(Stored items from a collection)

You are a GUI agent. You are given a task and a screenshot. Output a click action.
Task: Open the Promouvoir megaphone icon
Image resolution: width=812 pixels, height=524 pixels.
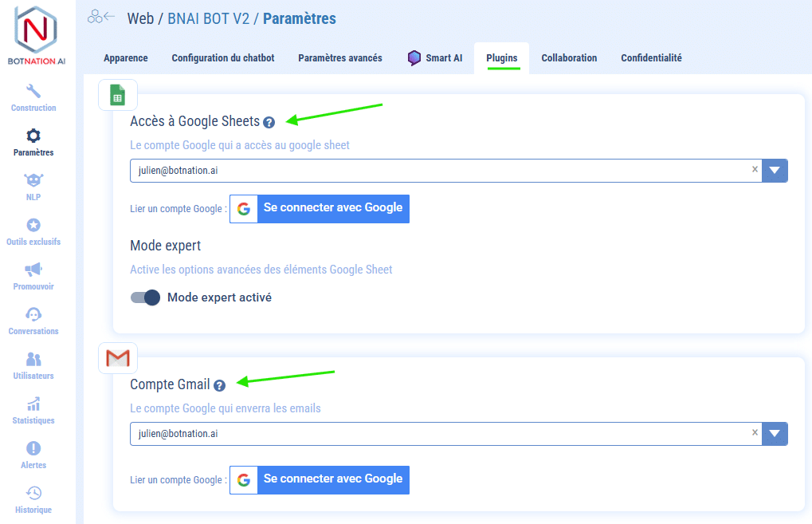[x=33, y=270]
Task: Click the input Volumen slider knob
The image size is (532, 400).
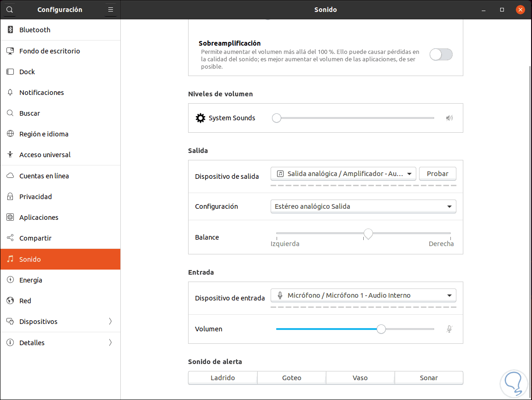Action: [381, 329]
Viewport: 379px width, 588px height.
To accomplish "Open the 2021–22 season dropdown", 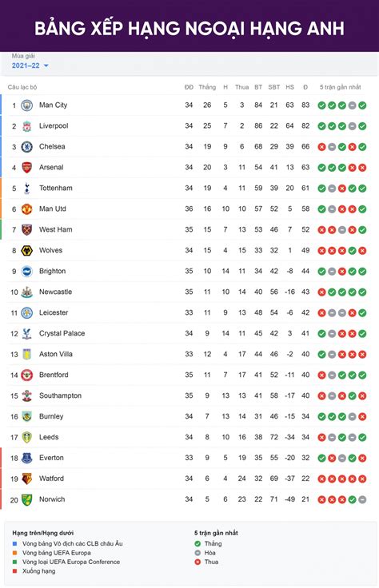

= EXERCISE REQUIREMENTS =
Output the data verbatim, images excluded.

= SOLUTION =
You are a GUI agent. You are given a task and a screenshot. Output a click action.
Task: Open the Promouvoir megaphone icon
Image resolution: width=812 pixels, height=524 pixels.
[x=33, y=270]
Task: Click the input Volumen slider knob
The image size is (532, 400).
Action: [381, 329]
Viewport: 379px width, 588px height.
To accomplish "Open the 2021–22 season dropdown", 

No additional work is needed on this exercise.